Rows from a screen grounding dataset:
———
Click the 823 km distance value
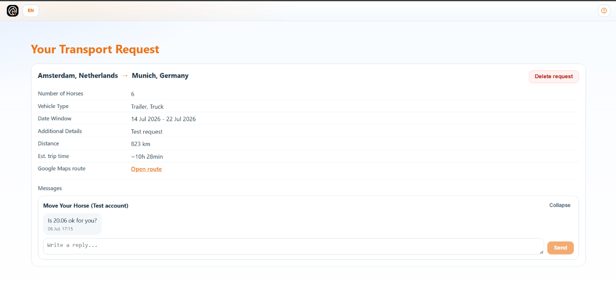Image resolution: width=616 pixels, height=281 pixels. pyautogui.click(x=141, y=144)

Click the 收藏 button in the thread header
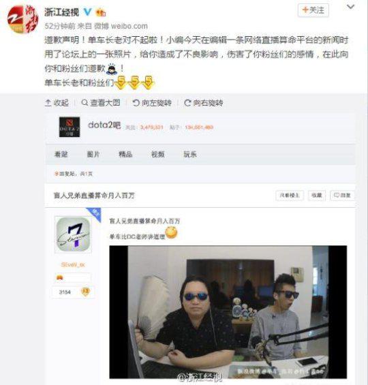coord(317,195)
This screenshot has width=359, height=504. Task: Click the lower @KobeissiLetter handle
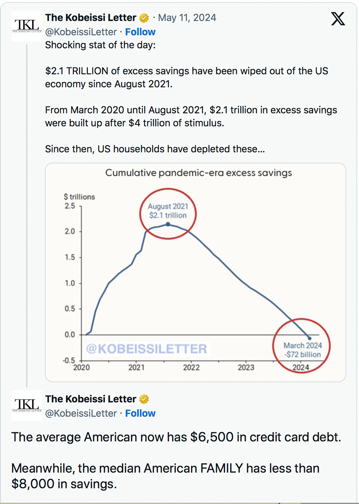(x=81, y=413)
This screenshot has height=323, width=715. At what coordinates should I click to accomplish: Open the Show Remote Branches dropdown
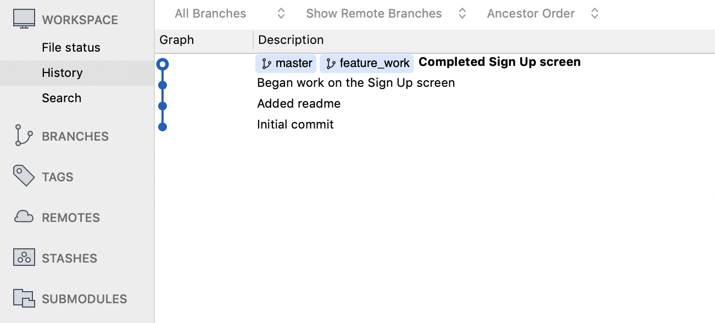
———
### Exercise details
Write out all the rows again, requests included, and shift every number in the answers up by 70, including both the click coordinates and the image width and height. Omit the pictures.

### Result for this task
Click the 823 km distance value
Image resolution: width=686 pixels, height=351 pixels. pyautogui.click(x=211, y=214)

Click the 收藏 button in the thread header
coord(387,265)
This screenshot has width=359, height=504. Task: Click the lower @KobeissiLetter handle
(x=151, y=483)
This screenshot has height=323, width=715. At what coordinates should I click to accomplish: Open the Show Remote Branches dropdown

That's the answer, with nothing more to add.